This contrasts with the emphasis in a report by Martin Wheatley, a top UK regulator, last week that emphasized how Libor (London Interbank Offered Rate) should be repaired rather than replaced as this could not be done easily in the near term.

Gensler said there were alternatives for Libor - which is based on unsecured lending between banks, a market that has largely dried up in the wake of the 2008 crisis - but that market participants needed to decide.

"The critical thing is that it be based on observable transactions, sufficient so that we don't have misconduct in the setting of these rates," he said.

Wheatley, managing director of the Financial Services Authority, mapped out in his report how to improve governance of Libor, taking it out of the hands of lobby group the British Bankers Association, a step Gensler welcomed.

Wheatley and Gensler will now head an IOSCO-led task force to look for alternatives. In Madrid Gensler will attend an IOSCO meeting to sketch out a work plan for the task force, which is due to report by next March.

YOUR TASK » Continue the text on Libor reform from the point where it stops, after the sentence about the task force's work plan. The extracted records that come next are separate material and have no connection to the Libor text.

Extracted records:
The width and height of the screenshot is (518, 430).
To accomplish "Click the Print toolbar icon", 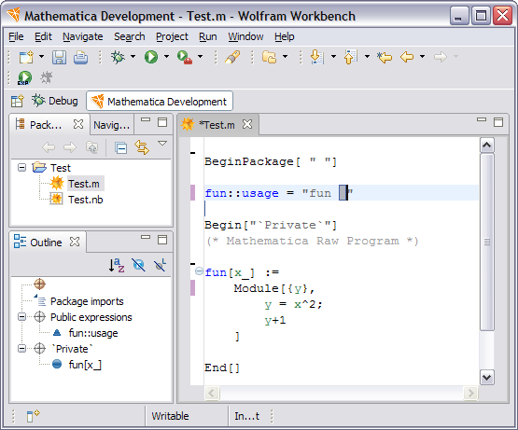I will click(x=80, y=57).
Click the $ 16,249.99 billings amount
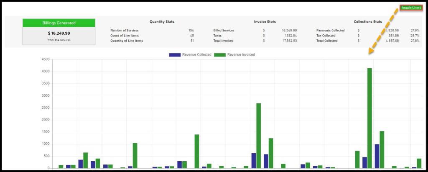This screenshot has height=172, width=428. [x=59, y=33]
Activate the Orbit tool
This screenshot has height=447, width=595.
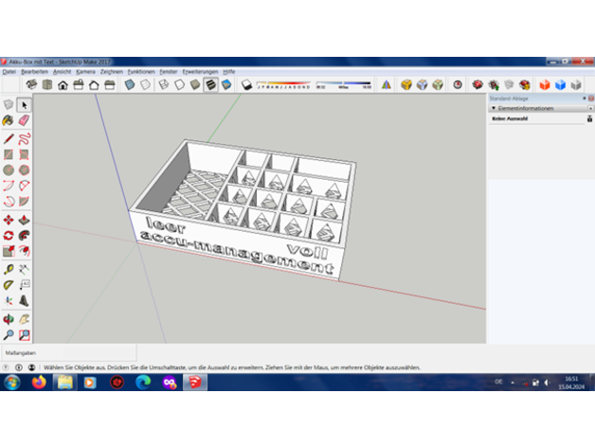pyautogui.click(x=9, y=318)
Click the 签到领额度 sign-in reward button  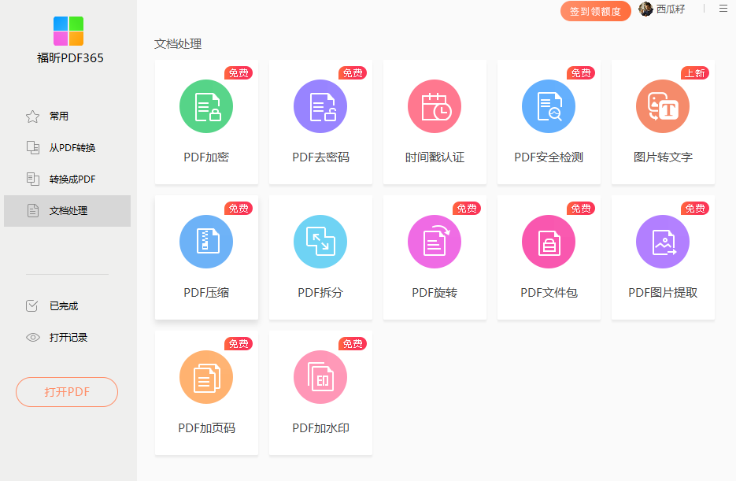(595, 11)
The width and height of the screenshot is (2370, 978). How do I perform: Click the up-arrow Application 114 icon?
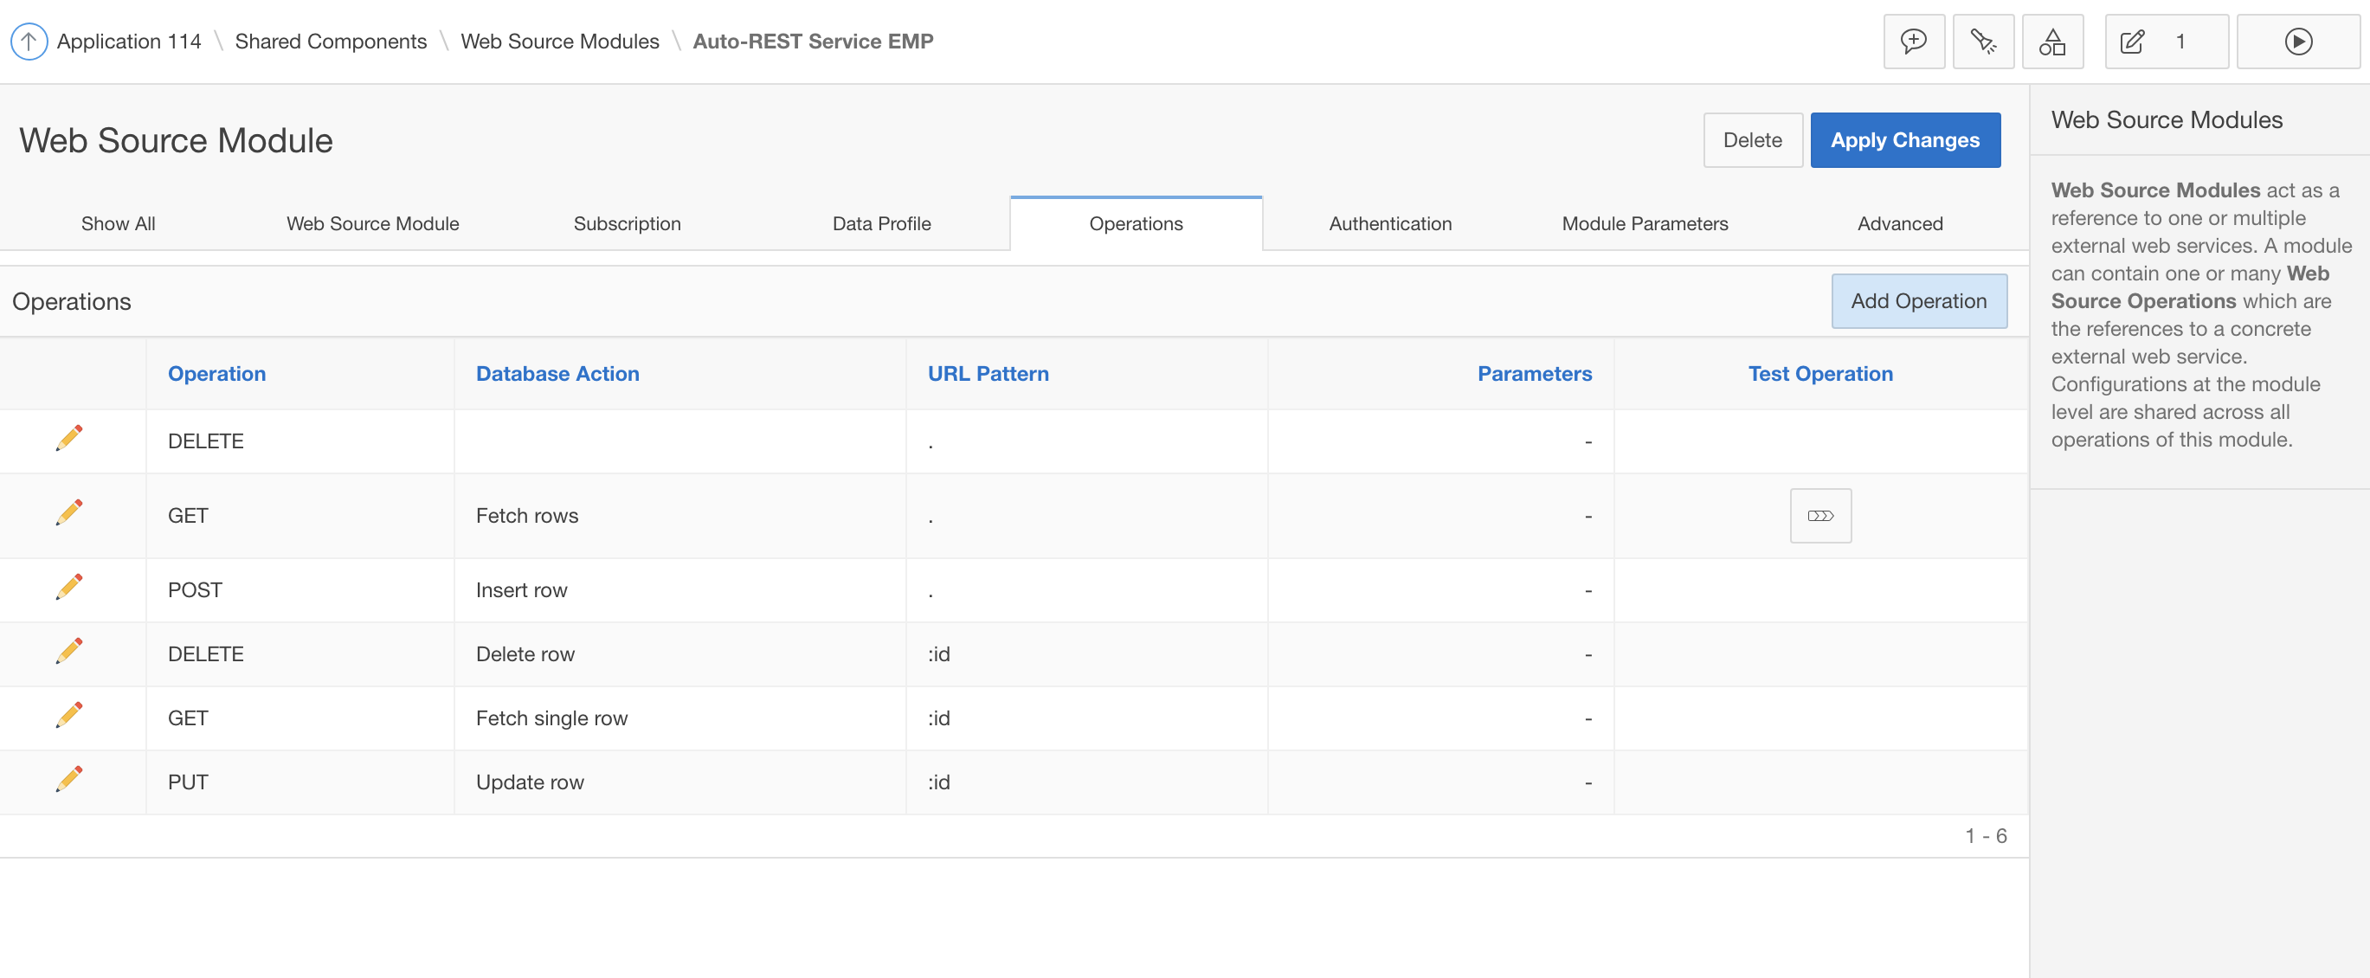29,41
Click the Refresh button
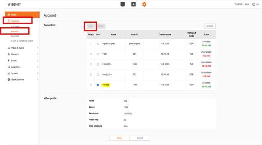Image resolution: width=262 pixels, height=145 pixels. 210,26
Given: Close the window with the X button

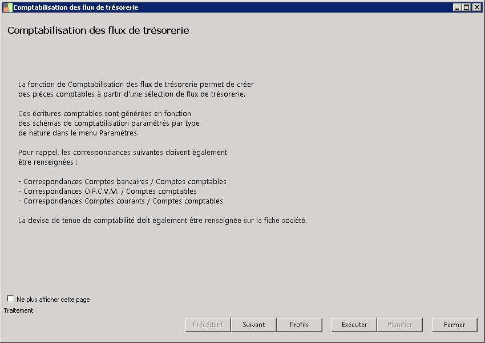Looking at the screenshot, I should tap(476, 7).
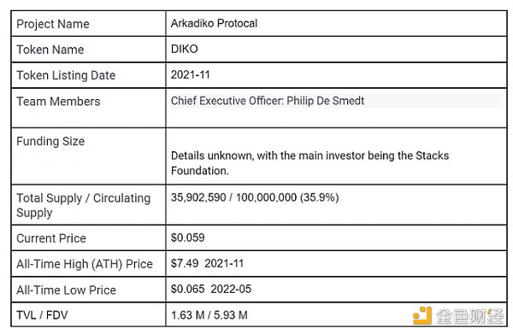513x334 pixels.
Task: Click the Token Listing Date label
Action: pos(66,75)
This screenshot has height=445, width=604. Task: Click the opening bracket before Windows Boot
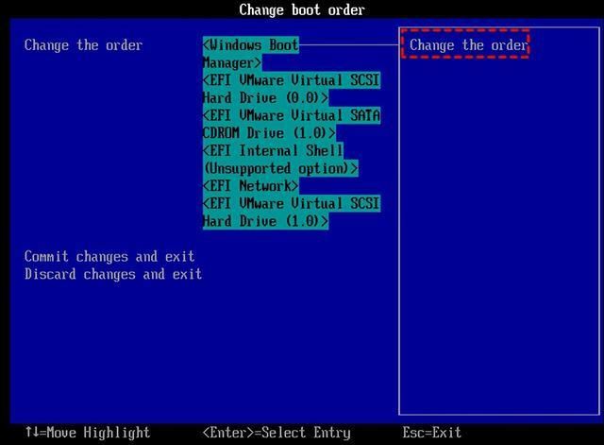click(207, 45)
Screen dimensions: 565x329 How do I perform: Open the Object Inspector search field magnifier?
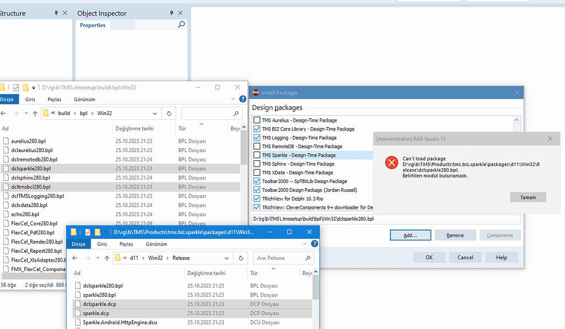coord(181,25)
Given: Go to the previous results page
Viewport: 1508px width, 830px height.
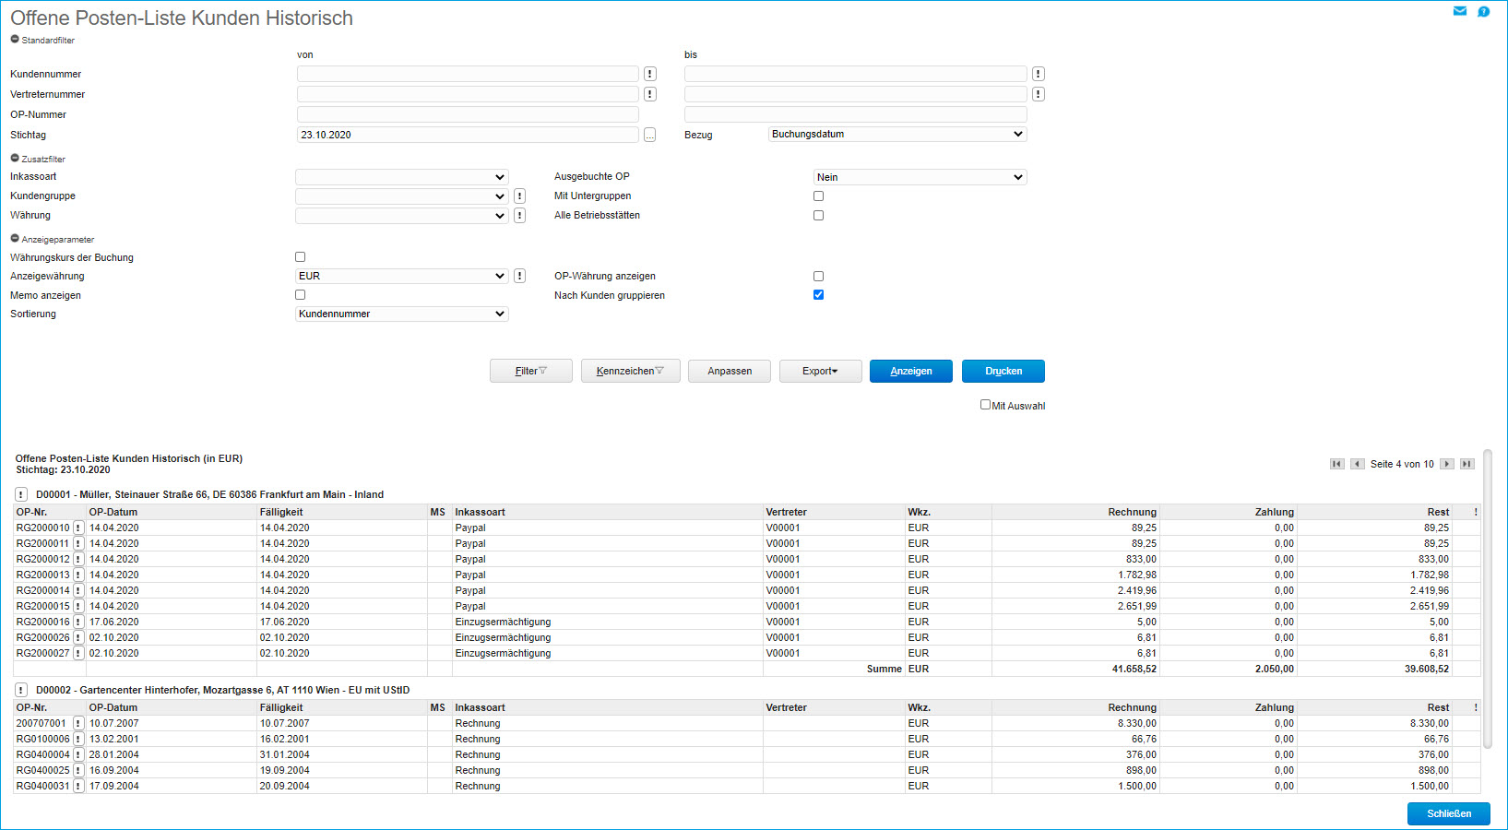Looking at the screenshot, I should (1357, 464).
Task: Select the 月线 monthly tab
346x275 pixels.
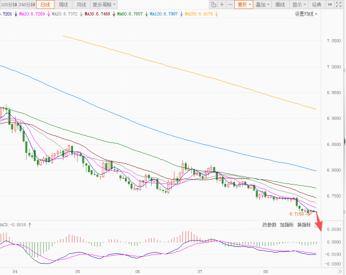Action: point(81,4)
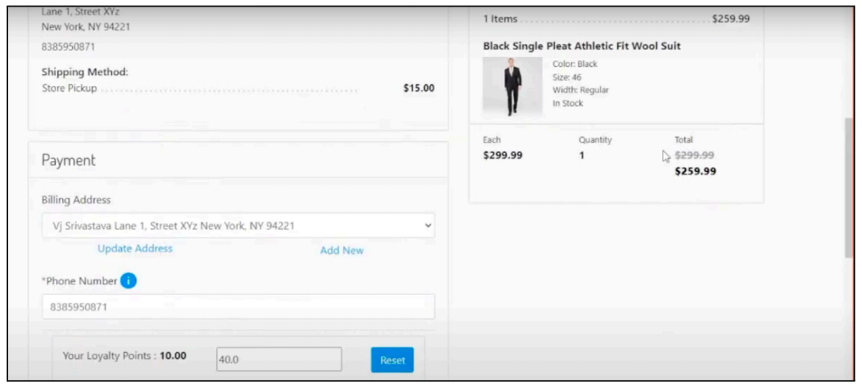Click the Update Address link
The height and width of the screenshot is (389, 862).
135,249
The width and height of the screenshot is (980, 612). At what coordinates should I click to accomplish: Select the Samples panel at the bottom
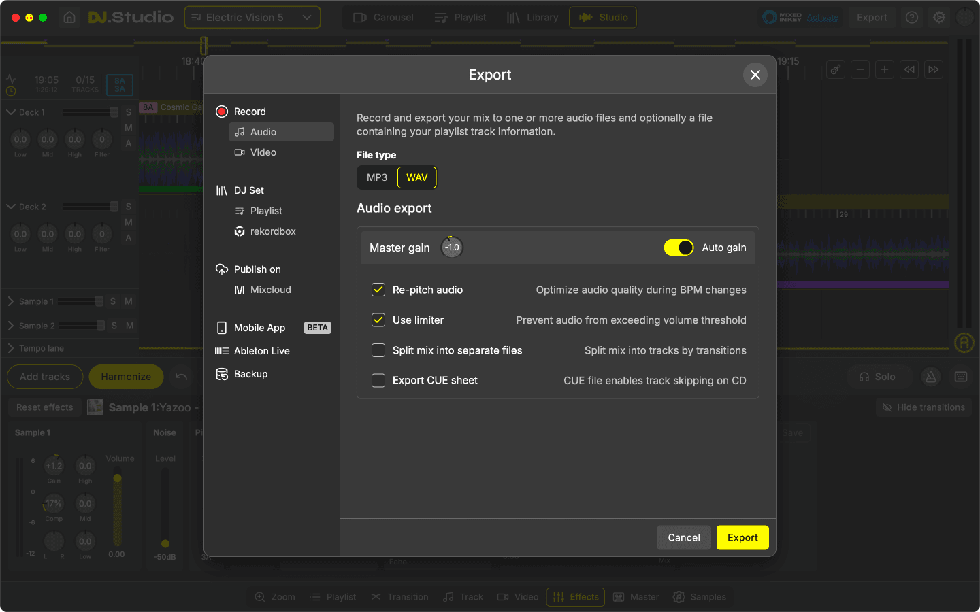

TASK RESPONSE »
ALIGNMENT

Gensler, the top derivatives regulator in the United States, is overseeing a welter of changes that will reshape the $650 trillion global industry, which generates crucial revenues for investment banks and trading firms.

He said there had been "tremendous progress" in harmonizing transatlantic derivatives rules, such as on the amount of safety margin trading partners have to put up in uncleared over-the-counter derivative markets.

"We are committed in the U.S. to have alignment with Europe and hopefully Asia," Gensler said.

"We said jointly ... that (a safety margin) should not be required of non-financials or end users," he said.

"I would hope that that would become the international consensus. For financial entities, we are considering when different types of margin should be posted."